There was gorgeous late afternoon light on Sunday so I went poking around with my camera. This is the Turkish Pavilion, the largest and most ornate of the group.  You could have quite a party in there.       

Monday, November 23, 2020

I SAW THE LIGHT

The whole family was supposed to go to the Garden Glow at the Missouri Botanical Garden Saturday night. I had several posts about it recently from my first visit. Unfortunately, there was cold rain all evening and we decided to try it another time. Ellie wanted to see something entertaining so we drove around looking for entertainment.

We heard that Kiener Plaza had a special display. Bogus. There were some white lights strung in the trees. We heard that there was a block in St. Louis Hills where every house had over-the-top displays. Nuh uh. Only one or two houses were done. We heard that the huge Anheuser-Busch brewery was festooned with illumination. Sorry. No one had flipped the switch yet.

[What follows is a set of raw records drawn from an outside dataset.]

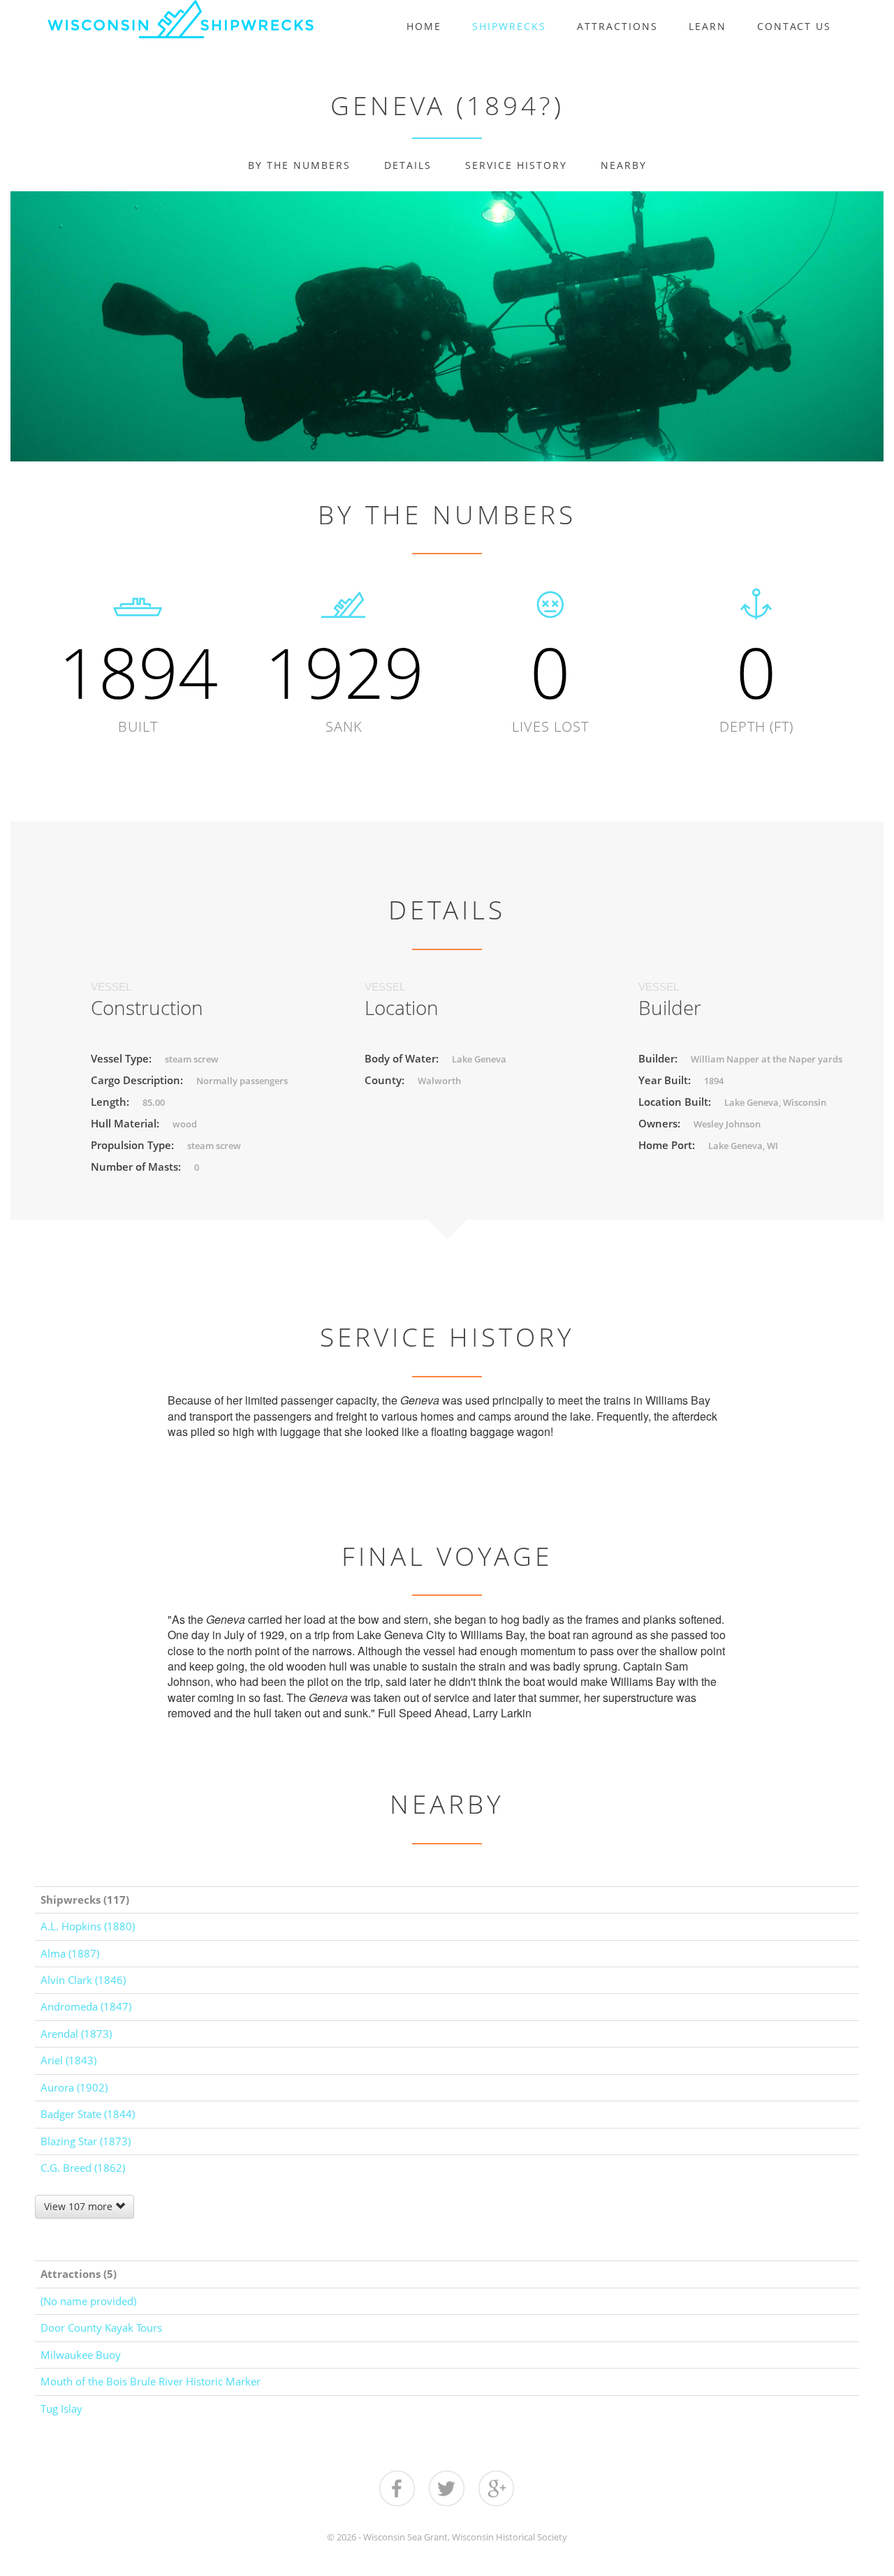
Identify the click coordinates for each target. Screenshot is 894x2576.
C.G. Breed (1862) (83, 2168)
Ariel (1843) (68, 2060)
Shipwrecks (509, 26)
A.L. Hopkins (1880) (88, 1926)
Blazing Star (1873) (86, 2141)
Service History (516, 165)
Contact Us (794, 26)
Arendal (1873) (76, 2034)
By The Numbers (299, 165)
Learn (707, 26)
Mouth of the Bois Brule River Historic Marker (151, 2381)
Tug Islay (61, 2408)
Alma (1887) (70, 1953)
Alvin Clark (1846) (83, 1980)
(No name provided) (88, 2301)
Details (408, 165)
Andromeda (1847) (86, 2006)
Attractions (617, 26)
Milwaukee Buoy (81, 2355)
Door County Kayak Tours (101, 2327)
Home (423, 26)
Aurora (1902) (74, 2087)
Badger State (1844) (88, 2114)
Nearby (624, 165)
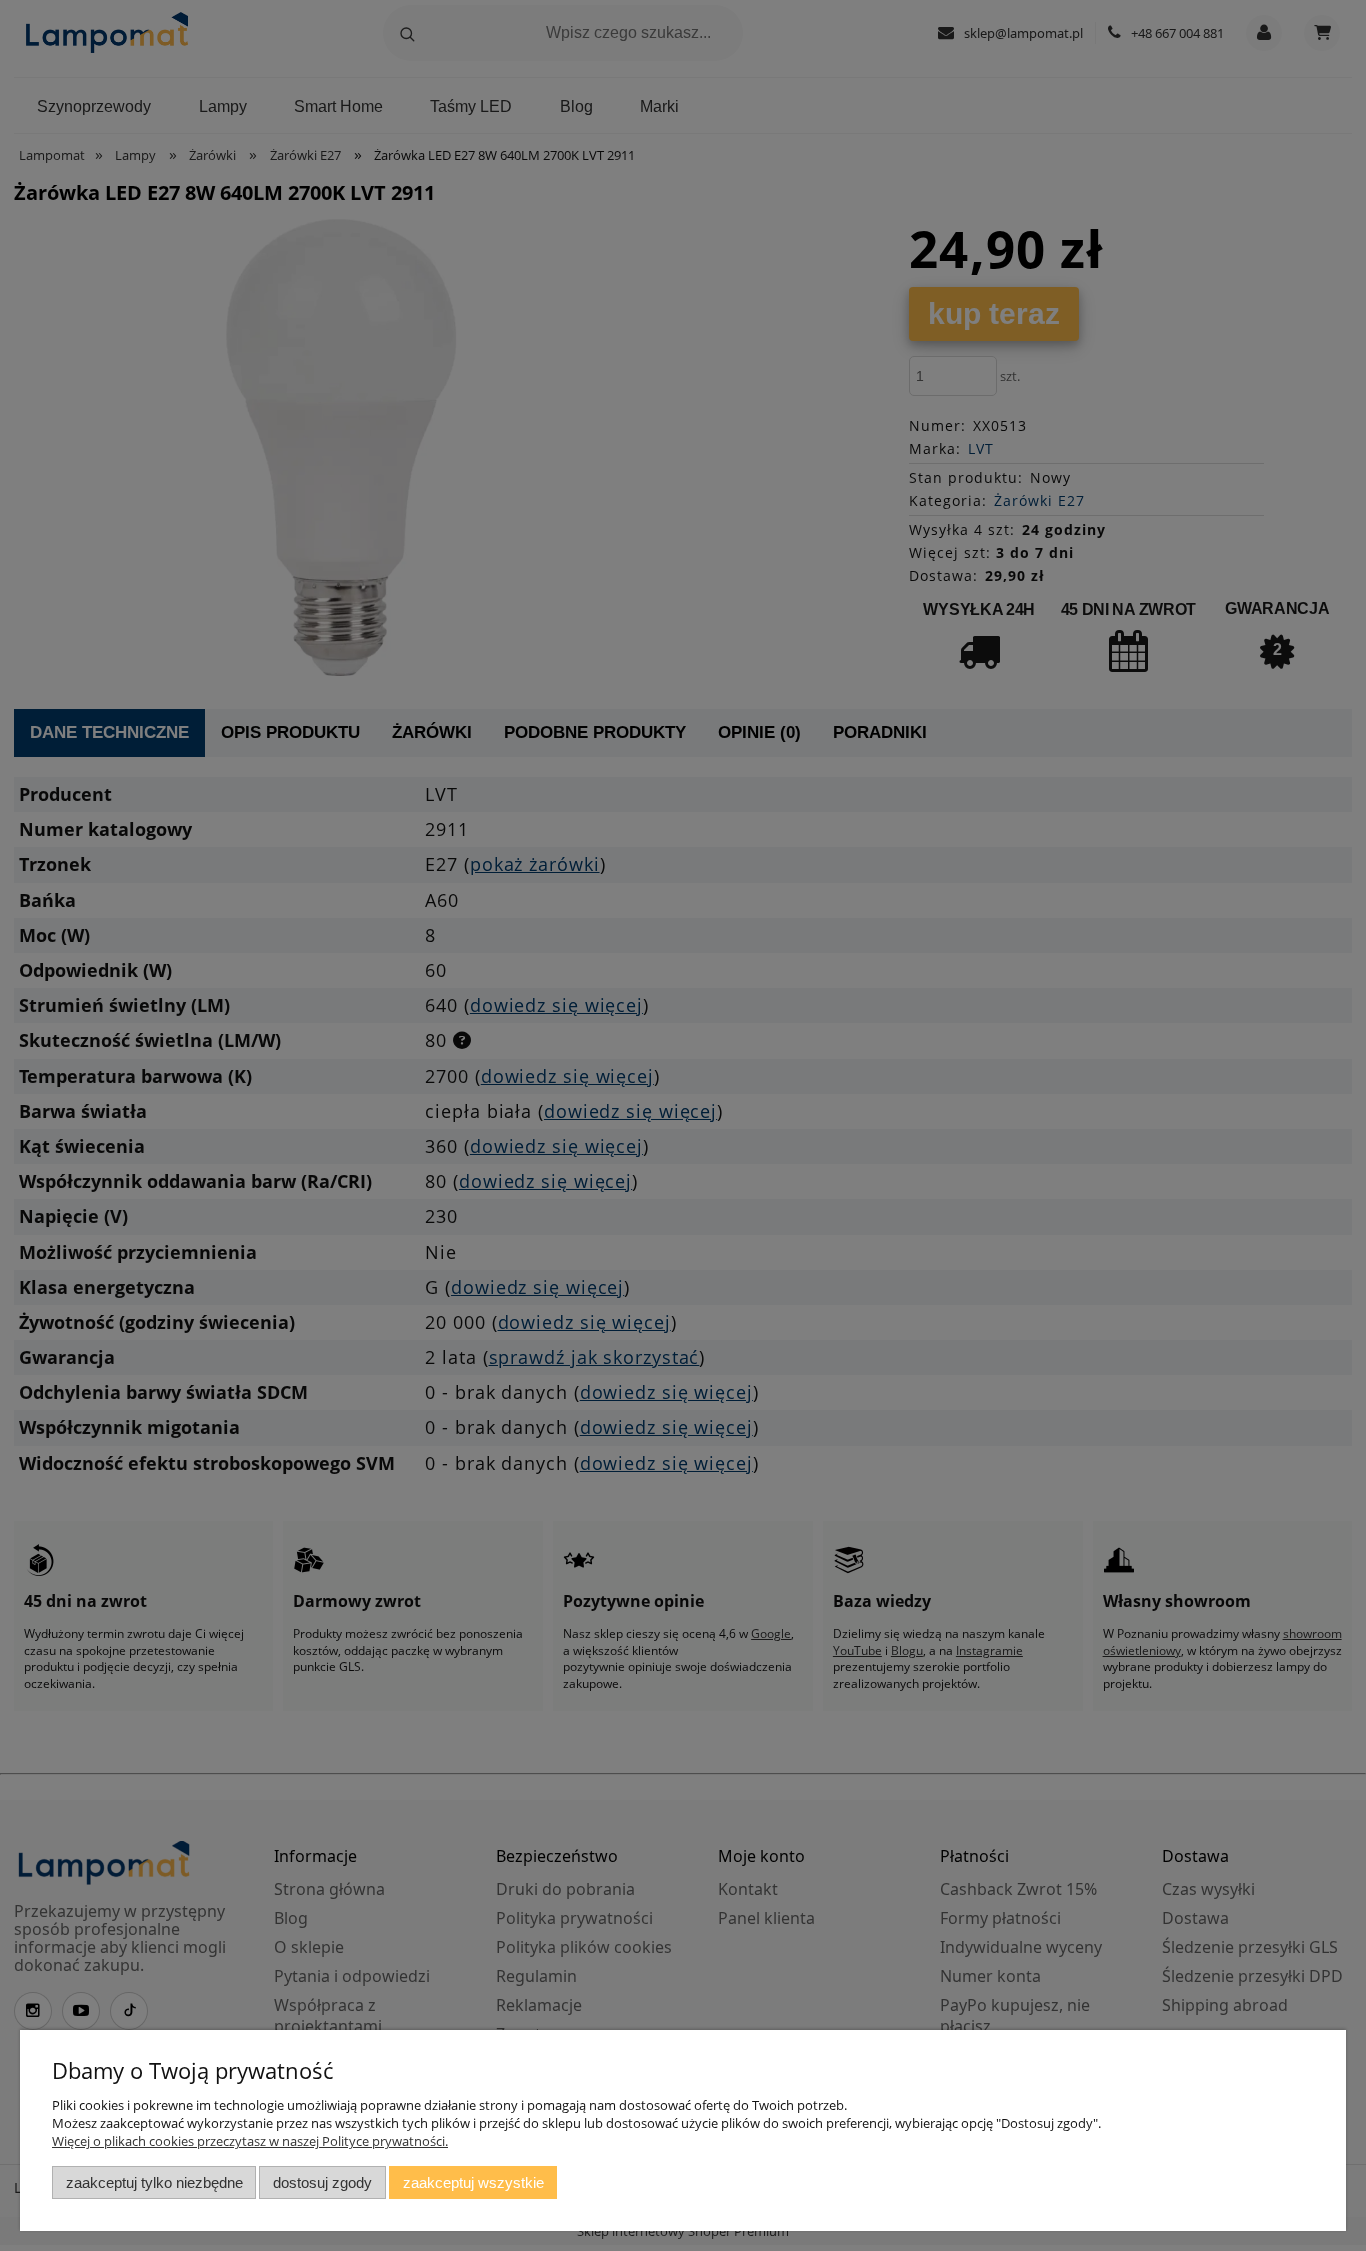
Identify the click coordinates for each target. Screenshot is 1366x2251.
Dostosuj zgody (322, 2182)
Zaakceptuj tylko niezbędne (154, 2182)
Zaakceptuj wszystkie (473, 2182)
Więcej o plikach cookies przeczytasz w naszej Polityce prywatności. (250, 2141)
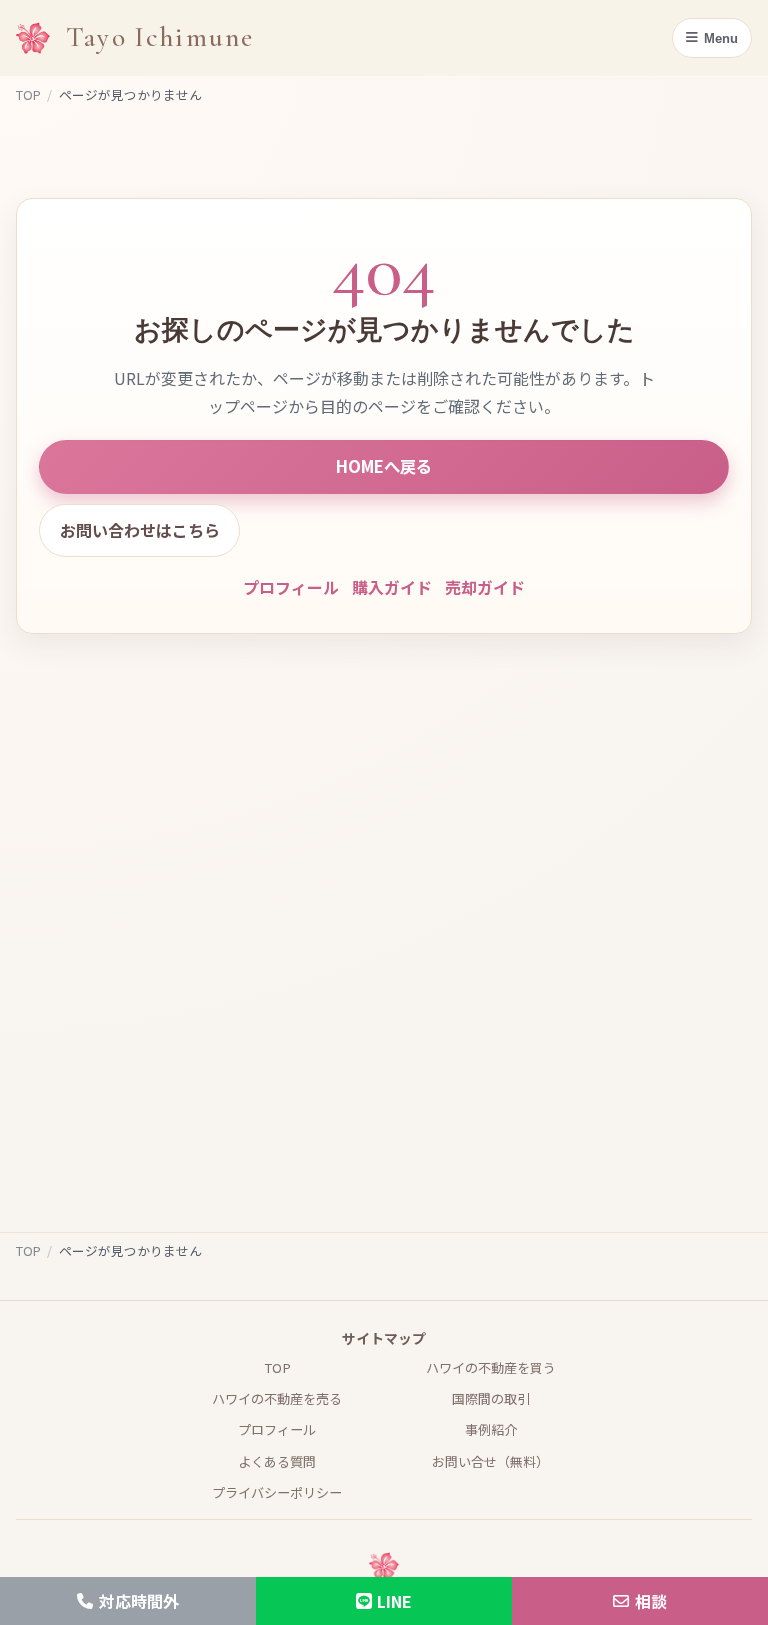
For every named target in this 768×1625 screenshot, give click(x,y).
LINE (394, 1601)
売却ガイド (485, 587)
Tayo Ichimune (160, 37)
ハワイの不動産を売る (277, 1398)
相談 (651, 1601)
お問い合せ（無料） (490, 1461)
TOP (28, 94)
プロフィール (291, 587)
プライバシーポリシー (277, 1492)
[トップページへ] (33, 38)
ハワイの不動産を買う (491, 1367)
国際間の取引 (491, 1398)
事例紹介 (491, 1429)
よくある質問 (277, 1461)
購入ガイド (392, 587)
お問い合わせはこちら (140, 530)
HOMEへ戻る (384, 466)
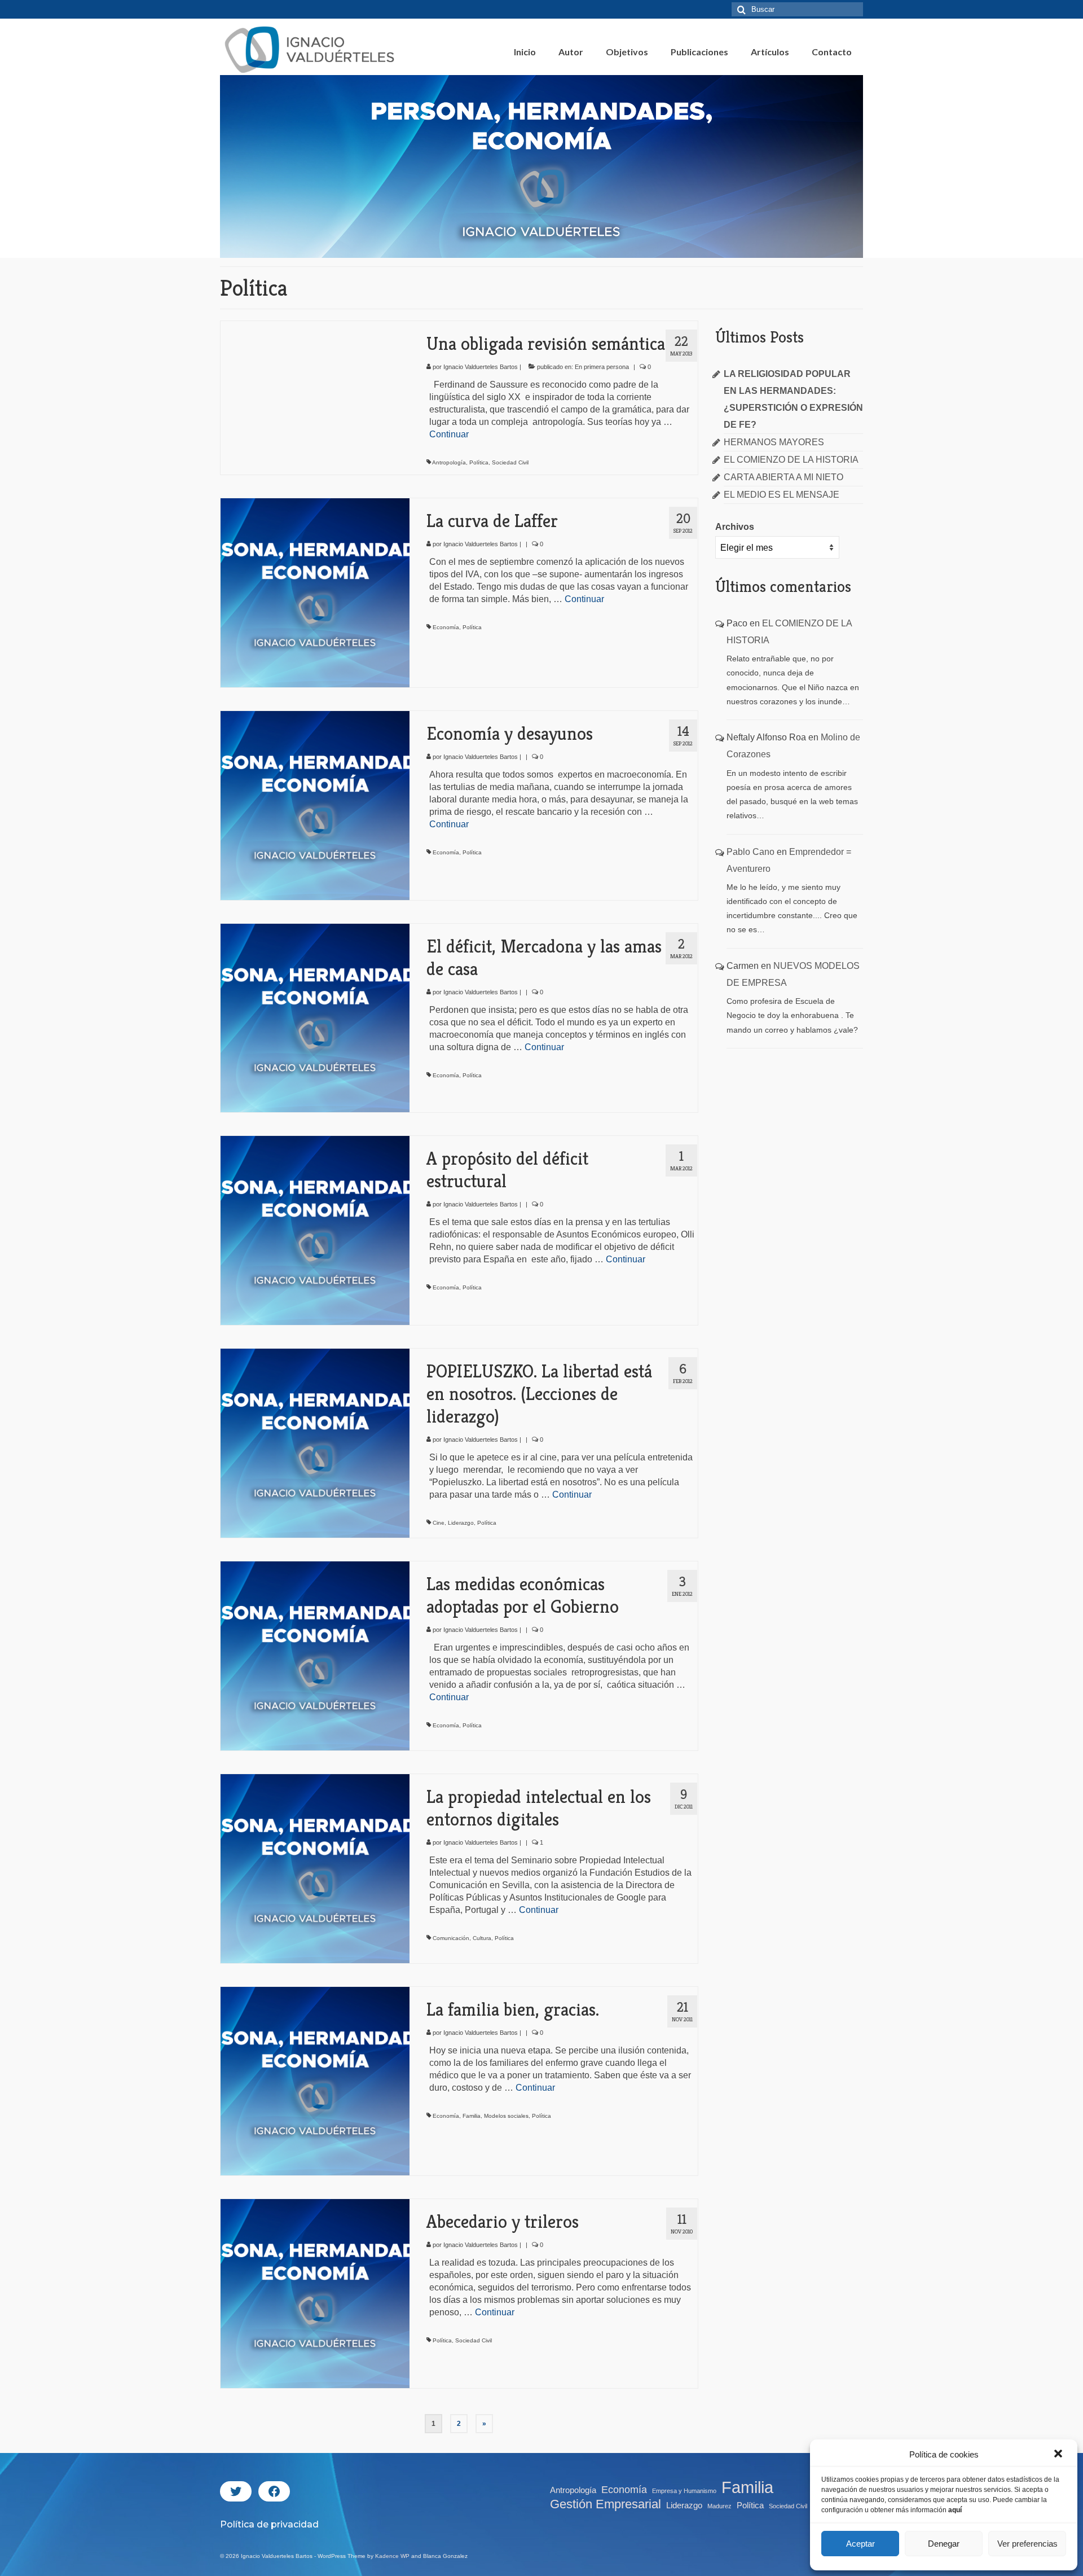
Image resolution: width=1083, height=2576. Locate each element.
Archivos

Our last chance was Union Station. Some web page said there was special stuff under the old train shed, where there are various entertainments. There wasn't much beside the usual stuff, but the usual stuff is okay. There is always the Ferris wheel, open 365 days a year, and it had a a few customers. The lights are state of the art.              

Sunday, November 22, 2020

VISI D'ARTE


Back out on the streets, Nothing going on, Dullsville, so back to the same old haunts. This is part of the facade of our art museum. The full motto is Dedicated to Art And Free To All. And it is, supported by local real estate taxes. It makes me think of Tosca (https://youtu.be/gnqa94oeGfw), but it doesn't end as tragically.                

Saturday, November 21, 2020

WONDER

I really need some new material. The family was all supposed to go to Garden Glow tonight but the forecast is for about 45F / 7C with rain all day and evening. We will probbly go another time. As for now, what does St. Louis look like when it's cold and wet? Maybe I'll go find out.

So, for now, another view of Henry Shaw's house in the botanical garden with a mother and daughter taking in the scene.            

Friday, November 20, 2020

LET'S DO THE TIME WARP AGAIN

Um, I'm running low on material and reduced to making Rocky Horror references. This light tunnel, possibly a wormhole, is at all of the botanical garden evening illuminated events. I'm always disappointed when I walk out the other side and feel exactly the same as when I entered.              

Thursday, November 19, 2020

HA. GET IT?

Three French hens, right? Although, if you ask me, they look about as much like fat cranes.

I wish it was safe to go back to Paris. A certain other member of this group would be on a plane tomorrow if it were possible. I'm 70+, the better part of retired and have some savings. Mrs. C and I sometimes daydream about spending a month in the fall in London and a month in Paris in the spring. Maybe it will be possible. You never know. Actually, New York would be okay.               

Wednesday, November 18, 2020

GUMDROPS

Across the long reflecting pool at the botanical garden. At the back is the Climatron, the remarkable multi-ecosystem geodesic dome. 

It would be nice to scare up some new material but the restrictions in our area have gone up a couple of notches. Local hospitals are a week or two from bursting over capacity as the virus surges. Well  spaced outdoor stuff is okay and the whole family is going to Garden Glow on Saturday night.                    

Tuesday, November 17, 2020

THE WAY THROUGH THE DARKNESS

Garden Glow contains hundreds of thousands of tiny colored lights.This section was entirely blue and a bit dull visually despite the dramatic setting. Monochrome seemed the way to go.I think it works.

Daughter Emily finds her way, alone, through a strange landscape. It had been raining through most of the afternoon and evening and few people showed up. The rain stopped just after we arrived.           

Monday, November 16, 2020

THE PATH

Between the old buildings at the botanical garden. Henry Shaw's house is off to the left. A statue of Juno has its back to us while gazing at the 19th Century mansion.